# Titanium cutting on lathe



## V 45 (Aug 24, 2012)

I have some titanium bolts 5/8" diamter. How hard would it be to cut these on the mini lathe or bench mill ? Just want to make something out the material, but am curious as to how it will cut. They are aviation grade bolts. Will HSS work or carbide a must ?
Thanx again,
V 45


----------



## MachineTom (Aug 24, 2012)

I've cut it with both but carbide is much better. If HSS it needs to be fresh sharp, hit Ti with a slightly dull bit an it will harden before the word Oh'xx is spoken. Be careful when drilling for the same reason, sharpen the bit before use, not after it stopped drilling. 

It will machine real nice with speed, carbide, lube. a. 1/2" D piece at 2K+ will look as if it was a ground finish. The chips come off bright red hot. DO NOT Pause when cutting, the bit will stick, and it will spot harden. 

Mke chips


----------



## rake60 (Aug 24, 2012)

Machining titanium requires low surface speed, high feed rates, flood coolant and very sharp tools.

Never allow the tool to dwell.
Titanium will work harden immediately if you allow a tool to rub on it without cutting.
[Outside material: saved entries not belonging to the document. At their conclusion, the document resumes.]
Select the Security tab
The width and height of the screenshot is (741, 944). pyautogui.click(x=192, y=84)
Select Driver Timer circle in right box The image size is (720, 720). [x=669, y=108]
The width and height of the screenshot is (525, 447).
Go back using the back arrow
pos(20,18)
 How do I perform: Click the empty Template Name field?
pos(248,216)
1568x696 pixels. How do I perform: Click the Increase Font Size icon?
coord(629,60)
Be careful with those fine stringer chips.
If the cut is not flooded with coolant, those fine stringer could light up in a metal fire that is very difficult to extinguish.

Rick


----------



## V 45 (Aug 24, 2012)

I tried it on my mill first ... just cut the end with threads...speed was 450 rpm and it cut fairly nice. I did not know that TI would flame !! I know magnesium does easily. Thanx for the advice. I don't have flood but my sprayer puts out a lot of coolant as long as I keep squezing. Just trying to learn something new everytime I go to my little basement shop.
Thanx again... V45


----------



## bret4 (Sep 18, 2012)

I cut ti every day at work. A sharp cutter is needed as mentioned or you will start a fire on thin chips. Heavy chips do not burn easy. I like a tool with a radius on it. A small lathe like yours I'd say .005 to .015 radius. Don't use a sharp pointed tool bit. The heat will dull it quickly. A feed rate of .003 per rev is about right. Hss tools can work but for a lot of turning carbide is best. Just keep them sharp.
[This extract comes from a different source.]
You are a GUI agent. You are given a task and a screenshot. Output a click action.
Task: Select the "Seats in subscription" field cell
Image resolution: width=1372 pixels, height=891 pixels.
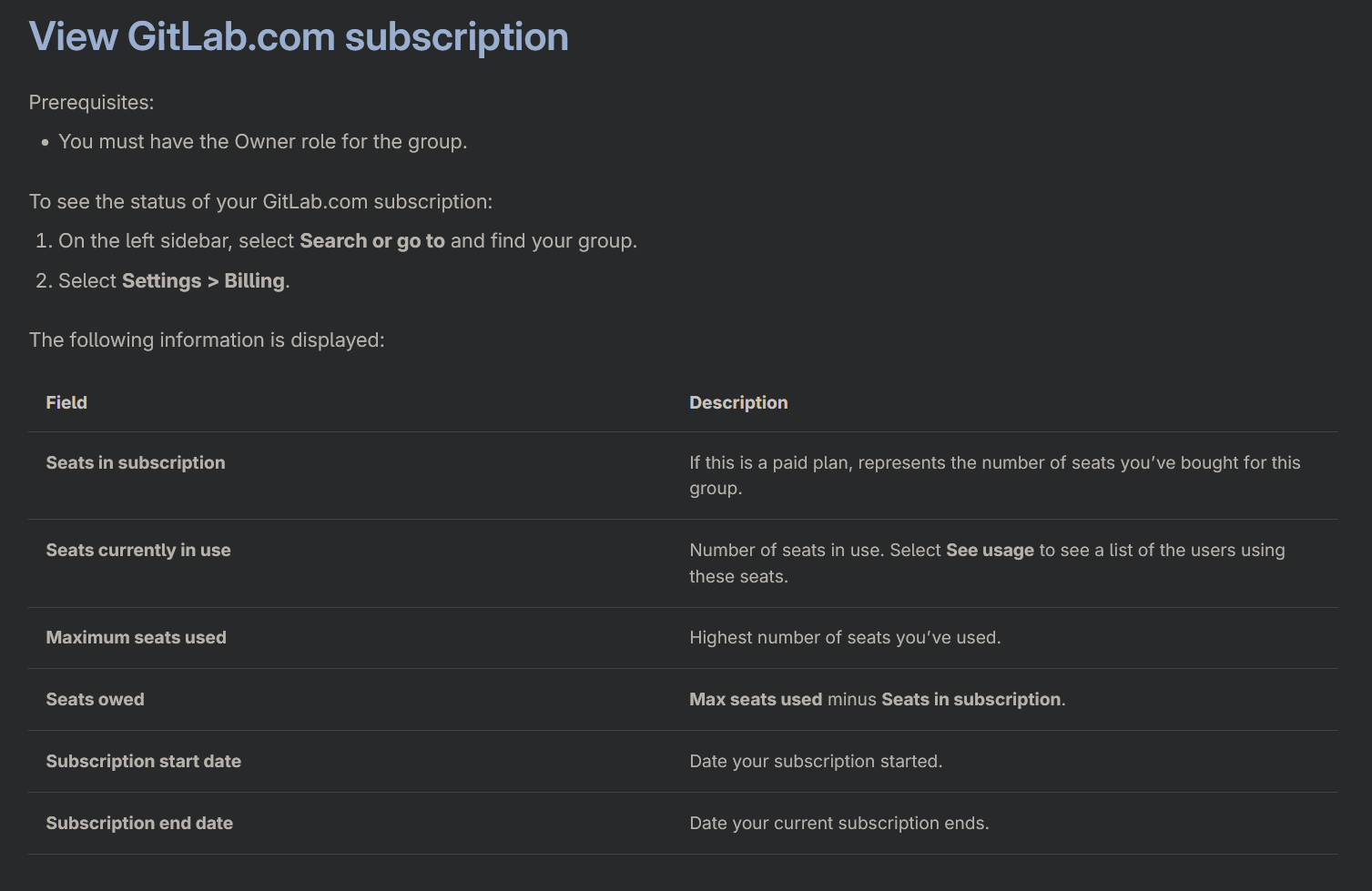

When drilling ti I find cobalt drills work good. If you use new hss drills I like to hand grind them so the point is not on center by a little. This lets the drill bit cut over size a little. If you don't do this the drill can burn up and melt. Always use plenty of coolant when drilling.

Tapping ti is harder than most anything you will try to tap. Special taps are made to tap ti. You can tap ti with hss taps by grinding away some of the threads so that there is about 1/4 of the threads left on the diameter of the tap. Then grind the flutes so the the face of the threads are flat. I could post a picture if there is any interest. Its kind of hard to explain.

Bret


----------



## Woodster (Dec 16, 2012)

I used to make these parts on a CNC lathe using an HSS tool to cut the thread! 4mm pitch, 1mm land, straight sided, 11mm parallel, then increase in diameter on 2 radius's - 136.5mm radius on bottom, 85mm radius on top. Took 3 days to program, on-line, not with CAD/CAM, working out each cuts tool path to keep the tool cutting constantly with 5 lines of G code per cut. Took about 30 mins to cut the thread!!







Woodster


----------



## dman (Dec 16, 2012)

ti isn't too difficult on a lathe. you get a pretty continuous cut with  a lathe, just make sure you're tool is sharp don't really need coolant on the lathe either but it helps. on a mill you have some issues. it work hardens and the Chips are flammable. it is best to cut it aggressively and to take climbing cuts. this may be an issue on a manual mill because the table may jump. the reason is titanium is surprisingly spongy and will compress under the cutting edge and it is difficult to start each chip. climb milling puts the cutting edge into fresh non work hardened material and gives it a steeper angle of attack. it bites into the material better. the more over step or the smaller the end mill (within reason) the better. I try to get 1/3 the cutter diameter in overstep. it can also be difficult to do pocketing. its hard on the corners of an end mill and they easily chip compounding the work hardening problems. you may want to use a small radius on the endmill to strengthen the corners. don't use roughing end mills and it may help to get carbide or high cobalt hss endmills with a higher helix angle for smoother cutting and better cup ejection. the 3flute 60deg cutters work OK for chip clearance and ejection but the corners are weak. I find 5 flute cutters to also work well and maybe some 6 flute as long as it has good chip clearance. it's a balancing act to get the right flute count and chip clearance to cut it well. like someone said earlier don't dwell the cutter. don't be afraid to advance it just go at a steady pace. it's kinda like cutting aluminum in slow motion. same chip thickness but 1/10 the rpm/surface ft/min and therefore 1/10th the in/min feed rate.


----------



## Ca-g (Jan 5, 2013)

I have been cutting titanium regularly for ten years on a cheap sieg lathe. There is no mystery to it, just follow the rules. The other metal I cut regularly is brass and you can get away with a lot with brass, with titanium I just get a little more fussy. I use HSS inserts. I never let it rub. Too much sharpening work! Yes it can burn but only once has it caught on me and it is hard to imagine how it could become a problem as it needs to be very fine to catch easily and when it is fine the pile is typically too loosely packed to create a draught. I don't use any lubrication. Some lovely tips in this thread.


----------